別府観光港からクルマを飛ばせば30分で湯布院にたどり着いてしまう。だけど、別府にせっかく来たのだ、あわてることはない。まずは九州横断道路沿いにある「ホテルサンバリー」へ。関西汽船でやってきたお客さんだけの特典「展望温泉+朝食バイキングのサービス(休憩室も用意してもらって1800円なり)」をゆっくり堪能しようではないか。眼下に広がる別府湾と先ほどまで乗っていたさんふらわあを眺めながらの朝風呂は実に清々しい。

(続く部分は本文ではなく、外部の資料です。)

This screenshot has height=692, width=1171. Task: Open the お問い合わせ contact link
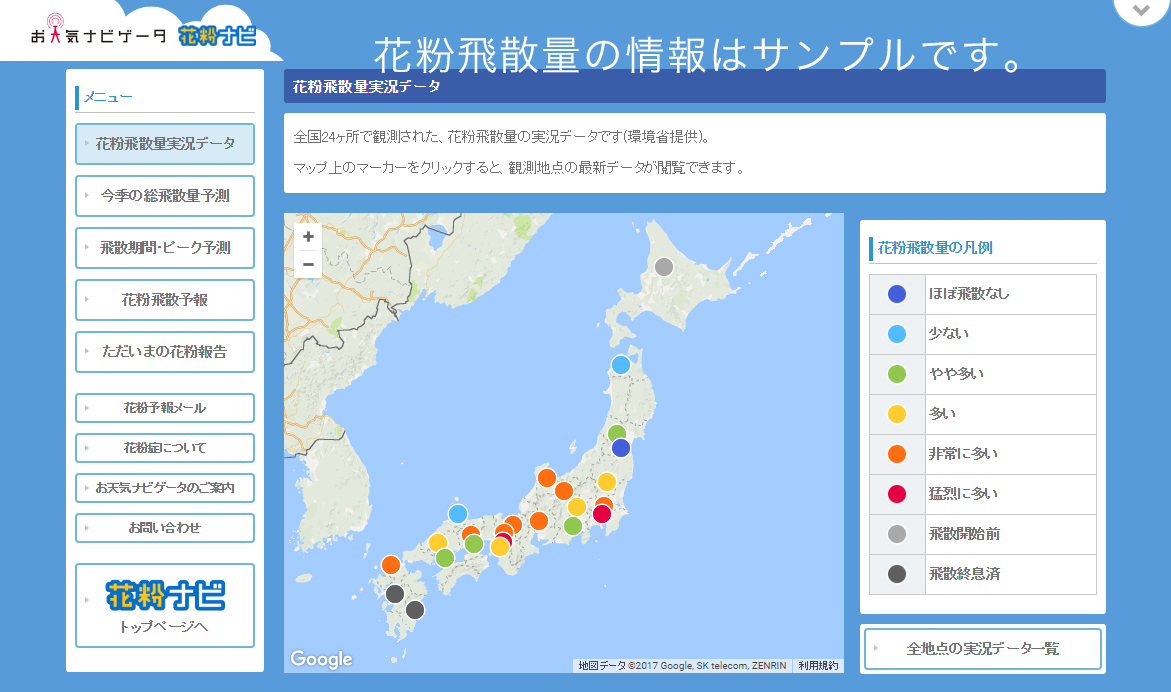point(165,528)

真向かいにあるサンバリーアネックスでの朝食バイキングで腹ごしらえをしたら、いよいよドライブ開始!NHKが募集した「21世紀に残したい日本の風景」で富士山に次いで全国2位に輝いた別府温泉の湯けむりを「湯けむり展望台」から眺め、鉄輪温泉の地獄めぐりをどうぞ。入浴だけではない温泉の神秘を体感できる。ここから湯布院までは大分自動車道を利用する手もあるが、まずは九州横断道路をそのまま走ってほしい。青々とした緑におおわれた高原とそれを見下ろす由布岳の雄大な風景に車を止めずにはいられないから。

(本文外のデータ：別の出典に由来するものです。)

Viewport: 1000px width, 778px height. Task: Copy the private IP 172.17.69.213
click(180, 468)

NHK朝の連続テレビ小説「風のハルカ」の舞台に選ばれたことで、ますます人気まった湯布院。細い道が多いので、クルマを駐車場に置いてぶらぶら散策するのが一番。辻馬車や人力車で風情のある町並みや田園風景のなかをめぐるのもいい。
湯布院から別府への途中には「城島後楽園ゆうえんち」、ちょっと足をのばせば「ハーモニーランド」と家族で楽しめるスポットがいっぱい。野生動物と触れ合いたいなら「アフリカンサファリ」がある。また、別府観光港と大分港沿いを走る国道10号線を南下すれば、いま話題のスポット「大分マリーンパレス水族館うみたまご」も近い。うみたまごと隣接する高崎山自然動物公園ではサルと遊ぼう。そして1泊2日の温泉三昧と盛りだくさんのスポット見学で疲れたら、帰路のフェリー展望風呂で一息つくのもいい。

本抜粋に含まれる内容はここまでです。